# [EXERCISE]
Starting at the line containing "is (1287, 691)." and ending after the line containing "Pemerintah Kabupaten Bone", write out those lines with "Describe" replaced by "Explain" and nothing else changed.

* * * * * * *

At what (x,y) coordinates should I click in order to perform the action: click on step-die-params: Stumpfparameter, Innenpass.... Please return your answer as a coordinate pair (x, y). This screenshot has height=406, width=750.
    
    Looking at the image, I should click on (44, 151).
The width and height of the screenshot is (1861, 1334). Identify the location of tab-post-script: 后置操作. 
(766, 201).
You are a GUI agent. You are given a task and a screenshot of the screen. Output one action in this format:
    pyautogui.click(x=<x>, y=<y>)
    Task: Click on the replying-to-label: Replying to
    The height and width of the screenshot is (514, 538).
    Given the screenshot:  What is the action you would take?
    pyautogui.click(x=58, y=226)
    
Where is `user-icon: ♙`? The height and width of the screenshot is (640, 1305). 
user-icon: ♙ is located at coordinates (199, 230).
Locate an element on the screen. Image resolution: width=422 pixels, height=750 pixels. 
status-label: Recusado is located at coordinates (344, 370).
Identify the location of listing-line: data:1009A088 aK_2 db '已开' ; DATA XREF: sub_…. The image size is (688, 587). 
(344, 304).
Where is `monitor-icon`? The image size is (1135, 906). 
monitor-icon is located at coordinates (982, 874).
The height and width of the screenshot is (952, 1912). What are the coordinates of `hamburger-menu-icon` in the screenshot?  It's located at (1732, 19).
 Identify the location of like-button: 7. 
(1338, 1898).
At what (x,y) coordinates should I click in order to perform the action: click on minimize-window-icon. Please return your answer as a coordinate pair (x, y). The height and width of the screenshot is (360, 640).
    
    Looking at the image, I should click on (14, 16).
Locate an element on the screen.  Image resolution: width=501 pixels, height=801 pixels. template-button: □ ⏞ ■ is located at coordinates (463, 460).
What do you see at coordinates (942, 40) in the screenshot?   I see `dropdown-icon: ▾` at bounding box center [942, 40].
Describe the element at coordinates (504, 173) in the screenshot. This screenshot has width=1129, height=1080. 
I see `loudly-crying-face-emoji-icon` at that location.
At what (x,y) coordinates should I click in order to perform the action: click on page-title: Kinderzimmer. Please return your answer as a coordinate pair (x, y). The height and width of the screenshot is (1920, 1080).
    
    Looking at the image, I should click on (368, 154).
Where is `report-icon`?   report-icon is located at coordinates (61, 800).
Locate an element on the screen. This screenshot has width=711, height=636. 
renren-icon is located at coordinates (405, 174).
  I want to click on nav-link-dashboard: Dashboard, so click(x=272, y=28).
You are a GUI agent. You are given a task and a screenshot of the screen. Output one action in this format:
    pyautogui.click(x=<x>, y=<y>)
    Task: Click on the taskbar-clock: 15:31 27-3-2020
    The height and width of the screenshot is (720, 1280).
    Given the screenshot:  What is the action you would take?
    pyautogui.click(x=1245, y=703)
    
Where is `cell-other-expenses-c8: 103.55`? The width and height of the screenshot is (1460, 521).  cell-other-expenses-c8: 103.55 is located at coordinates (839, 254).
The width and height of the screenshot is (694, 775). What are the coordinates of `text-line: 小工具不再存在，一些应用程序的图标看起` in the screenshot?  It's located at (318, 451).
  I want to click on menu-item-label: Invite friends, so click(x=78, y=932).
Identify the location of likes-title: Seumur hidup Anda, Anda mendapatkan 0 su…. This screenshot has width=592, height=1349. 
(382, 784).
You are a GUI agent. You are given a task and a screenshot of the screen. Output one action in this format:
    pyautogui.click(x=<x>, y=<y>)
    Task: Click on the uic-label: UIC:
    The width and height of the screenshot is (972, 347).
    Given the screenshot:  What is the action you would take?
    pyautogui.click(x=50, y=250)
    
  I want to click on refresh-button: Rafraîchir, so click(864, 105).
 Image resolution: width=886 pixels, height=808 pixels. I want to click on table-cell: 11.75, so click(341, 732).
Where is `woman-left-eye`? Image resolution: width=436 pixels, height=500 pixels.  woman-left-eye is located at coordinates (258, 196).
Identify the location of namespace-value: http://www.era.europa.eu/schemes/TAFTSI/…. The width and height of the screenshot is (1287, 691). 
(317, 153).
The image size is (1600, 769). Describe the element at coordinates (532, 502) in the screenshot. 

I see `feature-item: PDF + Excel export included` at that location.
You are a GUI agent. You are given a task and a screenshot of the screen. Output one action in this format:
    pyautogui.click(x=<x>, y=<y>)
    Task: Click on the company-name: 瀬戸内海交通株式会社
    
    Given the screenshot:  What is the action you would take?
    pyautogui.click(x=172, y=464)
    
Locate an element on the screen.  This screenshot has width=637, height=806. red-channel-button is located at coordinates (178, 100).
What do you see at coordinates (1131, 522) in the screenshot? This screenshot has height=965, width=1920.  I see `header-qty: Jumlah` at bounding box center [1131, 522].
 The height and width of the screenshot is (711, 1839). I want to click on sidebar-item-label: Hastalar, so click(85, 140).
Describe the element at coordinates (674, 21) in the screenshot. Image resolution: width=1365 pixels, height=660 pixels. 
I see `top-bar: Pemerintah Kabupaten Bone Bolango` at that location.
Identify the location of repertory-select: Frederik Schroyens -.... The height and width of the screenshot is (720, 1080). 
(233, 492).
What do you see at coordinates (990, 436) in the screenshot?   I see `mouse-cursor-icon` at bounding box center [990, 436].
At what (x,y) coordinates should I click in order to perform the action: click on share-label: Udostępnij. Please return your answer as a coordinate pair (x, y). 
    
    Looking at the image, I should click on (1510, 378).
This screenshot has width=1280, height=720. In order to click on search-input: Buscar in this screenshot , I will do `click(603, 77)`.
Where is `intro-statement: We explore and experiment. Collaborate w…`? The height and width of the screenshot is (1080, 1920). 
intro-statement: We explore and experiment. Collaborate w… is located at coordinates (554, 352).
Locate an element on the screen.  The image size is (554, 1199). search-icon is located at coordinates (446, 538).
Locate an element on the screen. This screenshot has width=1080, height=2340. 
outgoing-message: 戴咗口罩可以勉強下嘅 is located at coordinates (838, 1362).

* * * * * * *

# [SOLUTION FOR THIS EXERCISE]
Identify the location of namespace-value: http://www.era.europa.eu/schemes/TAFTSI/…. The width and height of the screenshot is (1287, 691). 
(317, 153).
The image size is (1600, 769). Explain the element at coordinates (532, 502) in the screenshot. 

I see `feature-item: PDF + Excel export included` at that location.
You are a GUI agent. You are given a task and a screenshot of the screen. Output one action in this format:
    pyautogui.click(x=<x>, y=<y>)
    Task: Click on the company-name: 瀬戸内海交通株式会社
    
    Given the screenshot:  What is the action you would take?
    pyautogui.click(x=172, y=464)
    
Locate an element on the screen.  This screenshot has width=637, height=806. red-channel-button is located at coordinates (178, 100).
What do you see at coordinates (1131, 522) in the screenshot? This screenshot has height=965, width=1920.  I see `header-qty: Jumlah` at bounding box center [1131, 522].
 The height and width of the screenshot is (711, 1839). I want to click on sidebar-item-label: Hastalar, so click(85, 140).
Explain the element at coordinates (674, 21) in the screenshot. Image resolution: width=1365 pixels, height=660 pixels. 
I see `top-bar: Pemerintah Kabupaten Bone Bolango` at that location.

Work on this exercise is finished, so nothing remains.